• **YOUR ASSIGNMENT**
What default value does the k-Means code set for max_iter?

We implement a basic k-Means algorithm from scratch to compare with CLARANS.

In [None]:
class KMeans:
    """
    K-Means clustering algorithm implementation.
    Used as baseline for comparison with CLARANS.
    """
    
    def __init__(self, n_clusters: int, max_iter: int = 300, random_state: int = None):
        """
        Initialize K-Means clustering algorithm.
        
        Args:
            n_clusters: Number of clusters
            max_iter: Maximum number of iterations
            random_state: Random seed for reproducibility
        """
        self.n_clusters = n_clusters
        self.max_iter = max_iter
        self.random_state = random_state
        
        self.centroids_ = None
        self.labels_ = None
        self.inertia_ = None
        self.n_iter_ = 0
    
    def fit(self, X: np.ndarray) -> 'KMeans':
        """
        Fit K-Means clustering to the data.
        
        Args:
            X: Training data (n_samples x n_features)
        
        Returns:
            self: Fitted KMeans object
        """
        if self.random_state is not None:
            np.random.seed(self.random_state)
        
        n_samples = X.shape[0]
        
        # Initialize centroids randomly
        random_indices = np.random.choice(n_samples, self.n_clusters, replace=False)
        self.centroids_ = X[random_indices].copy()
        
        # Iterate until convergence or max iterations
        for iteration in range(self.max_iter):
            # Assign each point to nearest centroid
            labels = np.zeros(n_samples, dtype=int)
            for i in range(n_samples):
                min_distance = float('inf')
                best_cluster = 0
                
                for j in range(self.n_clusters):
                    distance = euclidean_distance(X[i], self.centroids_[j])
                    if distance < min_distance:
                        min_distance = distance
                        best_cluster = j
                
                labels[i] = best_cluster
            
            # Update centroids
            new_centroids = np.zeros_like(self.centroids_)

• **RECORDED DATA**
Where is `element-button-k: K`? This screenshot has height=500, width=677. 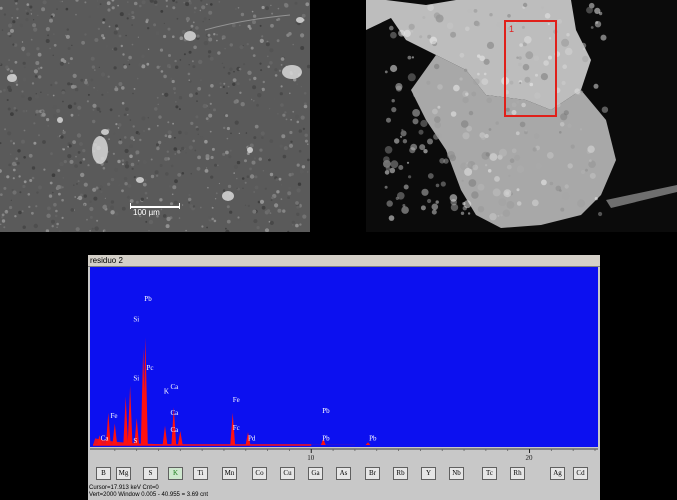 element-button-k: K is located at coordinates (176, 474).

• **SOLUTION FOR THIS EXERCISE**
300